Une situation financière devenue critique

Installés dans un logement de cinq pièces situé aux environs de l’UASZ, ces étudiants peinent à faire face à leurs charges locatives. À la fin du mois de janvier 2026, ils totaliseront quatre mois d’arriérés de loyer, une situation qui a poussé le bailleur à hausser le ton.

Selon les étudiants, ce dernier leur a clairement signifié qu’ils devront régler leur dette ou libérer l’appartement, faisant planer la menace d’une expulsion à très court terme.

La crainte d’une rupture dans le parcours universitaire

Porte-parole du groupe, Papa Sow, étudiant en Master au département de Géographie et ancien président de l’Amicale des élèves et étudiants ressortissants de Koumpentoum, décrit une situation alarmante.
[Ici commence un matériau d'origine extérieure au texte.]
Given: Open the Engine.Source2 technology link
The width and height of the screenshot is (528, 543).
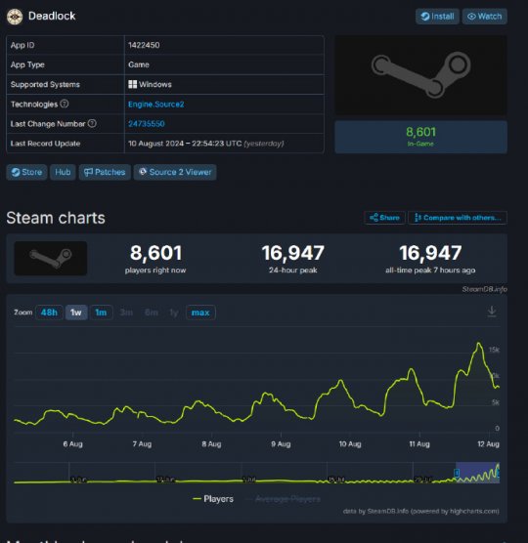Looking at the screenshot, I should coord(156,104).
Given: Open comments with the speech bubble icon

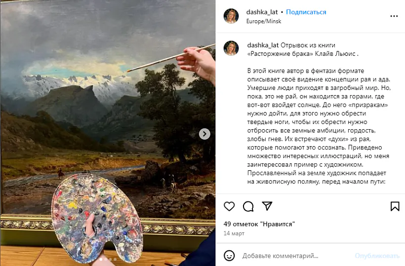Looking at the screenshot, I should (248, 206).
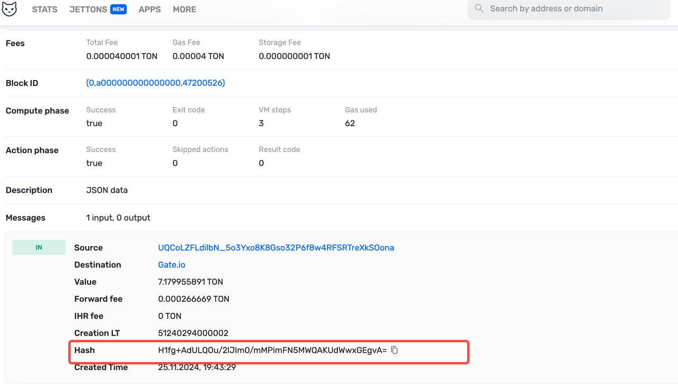Viewport: 678px width, 386px height.
Task: Go to the APPS section
Action: tap(149, 10)
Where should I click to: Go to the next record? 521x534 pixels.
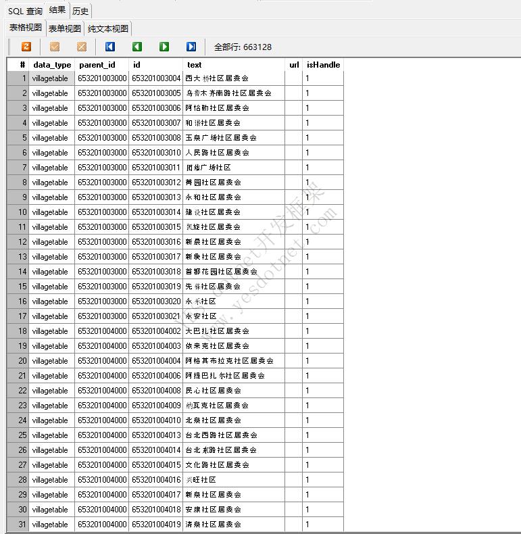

« Nous sommes actuellement dans une situation très critique liée à notre logement. Nous avons trois mois d’arriérés et, d’ici la fin du mois de janvier, cela fera quatre mois. Le bailleur menace de nous expulser, ce qui serait très déplorable pour nous », explique-t-il.

Au-delà du risque immédiat de perdre leur toit, les étudiants redoutent surtout l’impact direct sur la continuité de leurs études, dans un contexte déjà marqué par des difficultés matérielles.

L’arrivée des nouveaux bacheliers accentue l’inquiétude

À cette précarité s’ajoute un autre facteur de tension : l’arrivée imminente des nouveaux bacheliers de Koumpentoum orientés à l’UASZ. Pour les étudiants déjà sur place, cette situation risque d’aggraver un problème de logement déjà préoccupant.

« Si les nouveaux arrivent sans trouver où se loger, ce sera un problème majeur. Nous faisons face, en plus, à un manque d’équipements de base, notamment des matelas », souligne Papa Sow.

Un appel solennel aux autorités et aux bonnes volontés

Face à cette impasse, les étudiants ont décidé d’interpeller les autorités administratives et politiques de leur département d’origine. Ils sollicitent notamment l’appui de la préfète de Koumpentoum, du président du Conseil départemental, des dix maires du département, ainsi que de toutes les bonnes volontés.

« Nous lançons un appel solennel à nos autorités. Nous sommes vos enfants, ici à l’université, et nous souffrons. Nous demandons l’aide des autorités administratives, politiques et de toute personne de bonne volonté », a plaidé Papa Sow.

Dans l’attente d’une réponse concrète, ces étudiants restent suspendus à une issue incertaine, espérant un soutien rapide pour éviter une expulsion aux conséquences lourdes pour leur avenir académique.